PASSAGE TO READ:

------------------------

2. Clear explanations
Last year we bought a condo, and had to sign a 100-page contract. And although I’ve read hundreds of books and articles, including medical journals, I could not understand that contract.
If legalese is an official language, it should be illegal!
So, I met with the agent from the builder and asked him to explain clauses 2.1, 2.4, 3.6, and so on. He read and re-read the clauses, made some notes, frowned a few dozen times, and then tried to explain it.
It didn’t match up.
“I understand you,” I said. “But what you’re saying is not what is written in here.”
Can you relate? Obscure writing is like a venereal disease infecting all sorts of industries. The good news is that there is a treatment.
I call it the CARE package. CARE stands for:
You are going to package your piece of writing in clear analogies or relevant examples — or both.
Think about some analogies from daily life that you can use to explain your concept with clarity. Then find some relatable stories you can tell to illustrate your points with impact.

------------------------

Records in a dataset
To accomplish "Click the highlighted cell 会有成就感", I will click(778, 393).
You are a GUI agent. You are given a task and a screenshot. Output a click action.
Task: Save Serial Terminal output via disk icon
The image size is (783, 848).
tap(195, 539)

------------------------

LIST OF TASKS:
- a) Translate this sentence from the passage on clear explanations into Spanish: "The good news is that there is a treatment."
- b) Reproduce the passage on clear explanations from "If legalese is" up to and including "to explain it.".

ANSWERS BY TASK:
- a) La buena noticia es que existe un tratamiento.

- b)
If legalese is an official language, it should be illegal!
So, I met with the agent from the builder and asked him to explain clauses 2.1, 2.4, 3.6, and so on. He read and re-read the clauses, made some notes, frowned a few dozen times, and then tried to explain it.